The first time Sam Sturkey rolled her wheelchair onto a basketball court, she was only five years old. Within an hour, young Sam was certain wheelchair basketball was not for her.  

A year later, with all the wisdom of age six and a newly fitted wheelchair, Sturkey gave basketball another shot. This time, she found a passion that would sustain her through childhood and beyond.

Sturkey, who was born with the spinal condition spina bifida, spent the next 13 years playing for Katie’s Komets, a Philadelphia-based co-ed wheelchair basketball team for youth with walking disabilities.  

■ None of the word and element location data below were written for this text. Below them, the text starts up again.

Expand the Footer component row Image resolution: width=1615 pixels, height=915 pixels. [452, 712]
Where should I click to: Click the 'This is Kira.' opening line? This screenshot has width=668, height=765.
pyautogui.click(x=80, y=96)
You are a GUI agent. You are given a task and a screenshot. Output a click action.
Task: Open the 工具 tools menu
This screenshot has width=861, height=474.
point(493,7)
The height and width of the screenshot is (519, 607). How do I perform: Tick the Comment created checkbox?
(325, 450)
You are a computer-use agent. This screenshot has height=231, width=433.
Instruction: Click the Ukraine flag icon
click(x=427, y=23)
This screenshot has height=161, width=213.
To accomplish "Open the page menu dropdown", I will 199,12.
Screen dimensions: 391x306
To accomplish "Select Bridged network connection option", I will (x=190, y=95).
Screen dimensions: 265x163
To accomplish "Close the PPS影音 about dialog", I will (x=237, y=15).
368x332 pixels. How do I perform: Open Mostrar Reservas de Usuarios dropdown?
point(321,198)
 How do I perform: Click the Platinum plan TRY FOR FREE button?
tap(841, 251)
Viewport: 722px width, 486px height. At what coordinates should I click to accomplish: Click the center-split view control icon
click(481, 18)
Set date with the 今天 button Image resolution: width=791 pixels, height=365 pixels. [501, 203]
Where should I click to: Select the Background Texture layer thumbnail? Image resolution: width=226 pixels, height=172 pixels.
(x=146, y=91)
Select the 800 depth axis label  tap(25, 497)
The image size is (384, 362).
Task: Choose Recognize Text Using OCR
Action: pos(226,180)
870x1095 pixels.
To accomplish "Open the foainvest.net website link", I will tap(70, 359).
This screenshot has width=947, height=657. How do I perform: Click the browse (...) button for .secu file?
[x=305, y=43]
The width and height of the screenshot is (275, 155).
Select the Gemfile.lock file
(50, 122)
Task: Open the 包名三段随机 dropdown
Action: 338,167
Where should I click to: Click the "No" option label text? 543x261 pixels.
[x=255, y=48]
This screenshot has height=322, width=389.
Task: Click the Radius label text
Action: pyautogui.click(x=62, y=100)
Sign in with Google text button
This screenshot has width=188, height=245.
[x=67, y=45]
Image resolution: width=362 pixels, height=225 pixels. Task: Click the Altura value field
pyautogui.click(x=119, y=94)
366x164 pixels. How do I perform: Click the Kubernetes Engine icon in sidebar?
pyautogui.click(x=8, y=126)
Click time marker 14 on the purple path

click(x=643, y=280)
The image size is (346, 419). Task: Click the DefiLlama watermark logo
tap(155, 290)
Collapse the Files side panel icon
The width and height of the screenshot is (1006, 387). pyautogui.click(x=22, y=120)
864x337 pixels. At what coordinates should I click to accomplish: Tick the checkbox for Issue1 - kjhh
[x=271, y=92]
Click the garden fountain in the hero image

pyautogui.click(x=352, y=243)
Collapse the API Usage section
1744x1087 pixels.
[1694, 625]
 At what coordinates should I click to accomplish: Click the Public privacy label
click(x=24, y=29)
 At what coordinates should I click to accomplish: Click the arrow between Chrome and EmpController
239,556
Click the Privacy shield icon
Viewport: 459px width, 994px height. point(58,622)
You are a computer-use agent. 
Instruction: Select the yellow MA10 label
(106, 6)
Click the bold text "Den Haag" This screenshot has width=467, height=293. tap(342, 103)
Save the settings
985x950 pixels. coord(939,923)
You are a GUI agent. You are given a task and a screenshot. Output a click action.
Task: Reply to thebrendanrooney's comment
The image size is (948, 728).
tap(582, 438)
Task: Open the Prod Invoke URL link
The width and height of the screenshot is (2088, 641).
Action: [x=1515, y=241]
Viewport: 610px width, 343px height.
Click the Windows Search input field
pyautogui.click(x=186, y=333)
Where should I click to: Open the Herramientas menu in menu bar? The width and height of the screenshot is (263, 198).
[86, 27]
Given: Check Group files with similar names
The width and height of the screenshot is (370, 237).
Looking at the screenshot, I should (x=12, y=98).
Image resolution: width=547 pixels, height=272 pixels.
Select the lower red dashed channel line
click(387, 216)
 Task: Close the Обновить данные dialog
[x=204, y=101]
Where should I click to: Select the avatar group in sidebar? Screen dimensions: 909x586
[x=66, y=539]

Now an ebullient presence on campus in her sophomore year studying Pyschology, Sturkey smiled as she greeted athletes arriving for Cabrini’s second annual wheelchair basketball game inside Dixon Center on Monday, April 17.  

Cavalier student athletes, seated in wheelchairs provided by Katie’s Komets, took to the hardwood to face the Komets. Just before tip-off, Cabrini Women’s Basketball Head Coach Kate Pearson asked the question on everyone’s mind: which team would Sturkey play for—her former team the Komets or the Cabrini squad? 

Sturkey, who serves as Women’s Basketball team manager, joined her Cabrini teammates. 

“It actually means the world to me just because of how much the girls show support for me and have my back,” Sturkey said.  

Try as she may to deflect the spotlight, it was clear from the crowd’s excitement every time Sturkey got the ball that she was the star of the night. 

In addition to her impact in Athletics, Sturkey serves as Vice President of the Exceptional Children’s Club, a special needs advocacy club on campus; as a Cabrini Next Steps mentor, guiding a freshman through their first year on campus; and as a Student Ambassador in the Admissions office, touring with families visiting Cabrini.  

Sturkey chose to attend Cabrini largely due to its accessible campus, particularly the two-story ramp that connects Founder’s Hall and Widener Campus Center. 

 “I am terrified of elevators,” she said with a laugh. “So, just having that accessibility of being able to go from one floor to another and not have to take an elevator, and having that freedom of having another way to get around, is kind of what sold me to come here.” 

Sturkey wants to use her Pyschology degree to help children with disabilities as a child life specialist, but her involvement in sports has put her on “the cusp” of sports psychology, she said. She plans to integrate the two passions in her career after graduation.  

“Doing something like this I think opens people’s eyes to the idea that we’re all athletes, we just do it in a different way,” she said.